[Data for analysis Boundary: Start]

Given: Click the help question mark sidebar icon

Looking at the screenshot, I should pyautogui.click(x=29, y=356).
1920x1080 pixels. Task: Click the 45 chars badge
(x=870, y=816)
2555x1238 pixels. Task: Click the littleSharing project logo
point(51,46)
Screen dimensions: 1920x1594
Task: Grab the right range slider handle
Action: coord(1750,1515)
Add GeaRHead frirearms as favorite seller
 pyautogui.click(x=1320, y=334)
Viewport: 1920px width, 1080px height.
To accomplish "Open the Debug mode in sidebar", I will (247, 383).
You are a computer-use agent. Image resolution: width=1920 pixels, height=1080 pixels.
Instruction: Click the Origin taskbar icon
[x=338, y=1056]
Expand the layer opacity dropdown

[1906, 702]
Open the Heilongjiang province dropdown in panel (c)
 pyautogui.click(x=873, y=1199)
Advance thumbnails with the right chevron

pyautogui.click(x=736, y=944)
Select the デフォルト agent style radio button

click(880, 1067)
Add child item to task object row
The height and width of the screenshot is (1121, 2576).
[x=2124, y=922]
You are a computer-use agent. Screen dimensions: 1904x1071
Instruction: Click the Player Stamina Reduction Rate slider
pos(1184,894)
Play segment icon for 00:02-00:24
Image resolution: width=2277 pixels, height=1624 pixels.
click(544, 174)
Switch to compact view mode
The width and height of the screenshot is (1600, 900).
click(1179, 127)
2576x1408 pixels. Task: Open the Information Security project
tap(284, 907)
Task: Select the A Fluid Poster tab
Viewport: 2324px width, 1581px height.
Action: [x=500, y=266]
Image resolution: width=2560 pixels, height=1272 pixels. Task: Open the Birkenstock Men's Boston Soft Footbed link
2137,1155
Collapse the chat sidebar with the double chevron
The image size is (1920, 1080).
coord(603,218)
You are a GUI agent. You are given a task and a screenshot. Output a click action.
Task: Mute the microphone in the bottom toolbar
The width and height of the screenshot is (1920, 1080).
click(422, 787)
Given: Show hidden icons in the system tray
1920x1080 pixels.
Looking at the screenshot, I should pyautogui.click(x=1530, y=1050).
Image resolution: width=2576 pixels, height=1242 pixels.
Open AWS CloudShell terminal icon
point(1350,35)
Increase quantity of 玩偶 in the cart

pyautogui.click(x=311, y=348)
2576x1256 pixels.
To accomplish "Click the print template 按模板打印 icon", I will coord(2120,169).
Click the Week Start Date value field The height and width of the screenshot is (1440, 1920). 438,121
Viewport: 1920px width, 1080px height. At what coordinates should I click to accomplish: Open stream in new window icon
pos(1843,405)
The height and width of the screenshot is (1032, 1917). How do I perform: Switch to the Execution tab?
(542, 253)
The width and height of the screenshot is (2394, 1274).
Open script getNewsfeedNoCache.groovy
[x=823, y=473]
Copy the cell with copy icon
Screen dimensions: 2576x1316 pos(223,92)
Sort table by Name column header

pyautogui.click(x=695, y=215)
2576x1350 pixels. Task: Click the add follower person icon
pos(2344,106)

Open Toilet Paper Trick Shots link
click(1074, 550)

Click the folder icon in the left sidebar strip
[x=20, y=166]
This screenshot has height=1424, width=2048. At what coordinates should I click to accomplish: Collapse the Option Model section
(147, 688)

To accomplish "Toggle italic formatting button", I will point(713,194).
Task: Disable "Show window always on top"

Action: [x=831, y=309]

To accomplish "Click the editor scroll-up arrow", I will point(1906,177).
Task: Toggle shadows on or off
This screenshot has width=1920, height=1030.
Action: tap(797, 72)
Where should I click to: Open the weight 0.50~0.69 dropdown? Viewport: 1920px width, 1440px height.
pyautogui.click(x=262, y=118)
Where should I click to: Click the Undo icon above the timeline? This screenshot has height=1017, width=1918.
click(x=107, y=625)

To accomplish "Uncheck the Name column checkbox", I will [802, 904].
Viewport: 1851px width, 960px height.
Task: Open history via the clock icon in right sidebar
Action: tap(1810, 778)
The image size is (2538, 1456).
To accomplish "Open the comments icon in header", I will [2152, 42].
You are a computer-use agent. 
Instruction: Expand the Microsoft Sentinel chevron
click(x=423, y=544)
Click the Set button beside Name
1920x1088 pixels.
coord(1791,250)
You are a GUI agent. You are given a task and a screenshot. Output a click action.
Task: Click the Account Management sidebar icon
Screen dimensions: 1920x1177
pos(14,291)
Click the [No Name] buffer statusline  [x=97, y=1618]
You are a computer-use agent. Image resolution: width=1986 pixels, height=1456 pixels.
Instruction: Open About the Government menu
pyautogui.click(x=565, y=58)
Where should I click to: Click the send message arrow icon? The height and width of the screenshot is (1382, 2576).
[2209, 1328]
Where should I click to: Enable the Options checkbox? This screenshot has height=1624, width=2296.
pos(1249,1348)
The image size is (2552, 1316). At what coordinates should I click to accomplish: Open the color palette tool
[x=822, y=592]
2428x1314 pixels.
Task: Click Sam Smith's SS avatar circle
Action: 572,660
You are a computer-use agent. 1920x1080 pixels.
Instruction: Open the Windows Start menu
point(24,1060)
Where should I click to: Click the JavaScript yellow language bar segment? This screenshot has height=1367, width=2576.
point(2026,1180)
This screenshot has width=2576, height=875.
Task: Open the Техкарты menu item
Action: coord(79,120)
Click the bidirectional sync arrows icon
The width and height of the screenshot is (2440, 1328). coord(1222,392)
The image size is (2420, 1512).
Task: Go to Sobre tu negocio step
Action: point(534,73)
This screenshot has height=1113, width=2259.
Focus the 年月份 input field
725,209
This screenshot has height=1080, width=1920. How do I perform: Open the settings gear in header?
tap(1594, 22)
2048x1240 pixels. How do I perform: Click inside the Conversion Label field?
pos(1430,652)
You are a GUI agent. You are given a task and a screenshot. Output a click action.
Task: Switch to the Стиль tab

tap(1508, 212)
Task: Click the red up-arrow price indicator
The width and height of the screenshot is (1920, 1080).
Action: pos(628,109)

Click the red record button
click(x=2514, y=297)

[Data for analysis Boundary: End]

** Your assignment **
Output the full set of entries exactly as they were given.

** Answer for this exercise **
Given: Click the help question mark sidebar icon

Looking at the screenshot, I should pyautogui.click(x=29, y=356).
1920x1080 pixels. Task: Click the 45 chars badge
(x=870, y=816)
2555x1238 pixels. Task: Click the littleSharing project logo
point(51,46)
Screen dimensions: 1920x1594
Task: Grab the right range slider handle
Action: coord(1750,1515)
Add GeaRHead frirearms as favorite seller
 pyautogui.click(x=1320, y=334)
Viewport: 1920px width, 1080px height.
To accomplish "Open the Debug mode in sidebar", I will (247, 383).
You are a computer-use agent. Image resolution: width=1920 pixels, height=1080 pixels.
Instruction: Click the Origin taskbar icon
[x=338, y=1056]
Expand the layer opacity dropdown

[1906, 702]
Open the Heilongjiang province dropdown in panel (c)
 pyautogui.click(x=873, y=1199)
Advance thumbnails with the right chevron

pyautogui.click(x=736, y=944)
Select the デフォルト agent style radio button

click(880, 1067)
Add child item to task object row
The height and width of the screenshot is (1121, 2576).
[x=2124, y=922]
You are a computer-use agent. Screen dimensions: 1904x1071
Instruction: Click the Player Stamina Reduction Rate slider
pos(1184,894)
Play segment icon for 00:02-00:24
Image resolution: width=2277 pixels, height=1624 pixels.
click(544, 174)
Switch to compact view mode
The width and height of the screenshot is (1600, 900).
click(1179, 127)
2576x1408 pixels. Task: Open the Information Security project
tap(284, 907)
Task: Select the A Fluid Poster tab
Viewport: 2324px width, 1581px height.
Action: [x=500, y=266]
Image resolution: width=2560 pixels, height=1272 pixels. Task: Open the Birkenstock Men's Boston Soft Footbed link
2137,1155
Collapse the chat sidebar with the double chevron
The image size is (1920, 1080).
coord(603,218)
You are a GUI agent. You are given a task and a screenshot. Output a click action.
Task: Mute the microphone in the bottom toolbar
The width and height of the screenshot is (1920, 1080).
click(422, 787)
Given: Show hidden icons in the system tray
1920x1080 pixels.
Looking at the screenshot, I should pyautogui.click(x=1530, y=1050).
Image resolution: width=2576 pixels, height=1242 pixels.
Open AWS CloudShell terminal icon
point(1350,35)
Increase quantity of 玩偶 in the cart

pyautogui.click(x=311, y=348)
2576x1256 pixels.
To accomplish "Click the print template 按模板打印 icon", I will coord(2120,169).
Click the Week Start Date value field The height and width of the screenshot is (1440, 1920). 438,121
Viewport: 1920px width, 1080px height. At what coordinates should I click to accomplish: Open stream in new window icon
pos(1843,405)
The height and width of the screenshot is (1032, 1917). How do I perform: Switch to the Execution tab?
(542, 253)
The width and height of the screenshot is (2394, 1274).
Open script getNewsfeedNoCache.groovy
[x=823, y=473]
Copy the cell with copy icon
Screen dimensions: 2576x1316 pos(223,92)
Sort table by Name column header

pyautogui.click(x=695, y=215)
2576x1350 pixels. Task: Click the add follower person icon
pos(2344,106)

Open Toilet Paper Trick Shots link
click(1074, 550)

Click the folder icon in the left sidebar strip
[x=20, y=166]
This screenshot has height=1424, width=2048. At what coordinates should I click to accomplish: Collapse the Option Model section
(147, 688)

To accomplish "Toggle italic formatting button", I will point(713,194).
Task: Disable "Show window always on top"

Action: [x=831, y=309]

To accomplish "Click the editor scroll-up arrow", I will point(1906,177).
Task: Toggle shadows on or off
This screenshot has width=1920, height=1030.
Action: tap(797, 72)
Where should I click to: Open the weight 0.50~0.69 dropdown? Viewport: 1920px width, 1440px height.
pyautogui.click(x=262, y=118)
Where should I click to: Click the Undo icon above the timeline? This screenshot has height=1017, width=1918.
click(x=107, y=625)

To accomplish "Uncheck the Name column checkbox", I will [802, 904].
Viewport: 1851px width, 960px height.
Task: Open history via the clock icon in right sidebar
Action: tap(1810, 778)
The image size is (2538, 1456).
To accomplish "Open the comments icon in header", I will [2152, 42].
You are a computer-use agent. 
Instruction: Expand the Microsoft Sentinel chevron
click(x=423, y=544)
Click the Set button beside Name
1920x1088 pixels.
coord(1791,250)
You are a GUI agent. You are given a task and a screenshot. Output a click action.
Task: Click the Account Management sidebar icon
Screen dimensions: 1920x1177
pos(14,291)
Click the [No Name] buffer statusline  [x=97, y=1618]
You are a computer-use agent. Image resolution: width=1986 pixels, height=1456 pixels.
Instruction: Open About the Government menu
pyautogui.click(x=565, y=58)
Where should I click to: Click the send message arrow icon? The height and width of the screenshot is (1382, 2576).
[2209, 1328]
Where should I click to: Enable the Options checkbox? This screenshot has height=1624, width=2296.
pos(1249,1348)
The image size is (2552, 1316). At what coordinates should I click to accomplish: Open the color palette tool
[x=822, y=592]
2428x1314 pixels.
Task: Click Sam Smith's SS avatar circle
Action: 572,660
You are a computer-use agent. 1920x1080 pixels.
Instruction: Open the Windows Start menu
point(24,1060)
Where should I click to: Click the JavaScript yellow language bar segment? This screenshot has height=1367, width=2576.
point(2026,1180)
This screenshot has width=2576, height=875.
Task: Open the Техкарты menu item
Action: coord(79,120)
Click the bidirectional sync arrows icon
The width and height of the screenshot is (2440, 1328). coord(1222,392)
The image size is (2420, 1512).
Task: Go to Sobre tu negocio step
Action: point(534,73)
This screenshot has height=1113, width=2259.
Focus the 年月份 input field
725,209
This screenshot has height=1080, width=1920. How do I perform: Open the settings gear in header?
tap(1594, 22)
2048x1240 pixels. How do I perform: Click inside the Conversion Label field?
pos(1430,652)
You are a GUI agent. You are given a task and a screenshot. Output a click action.
Task: Switch to the Стиль tab

tap(1508, 212)
Task: Click the red up-arrow price indicator
The width and height of the screenshot is (1920, 1080).
Action: pos(628,109)

Click the red record button
click(x=2514, y=297)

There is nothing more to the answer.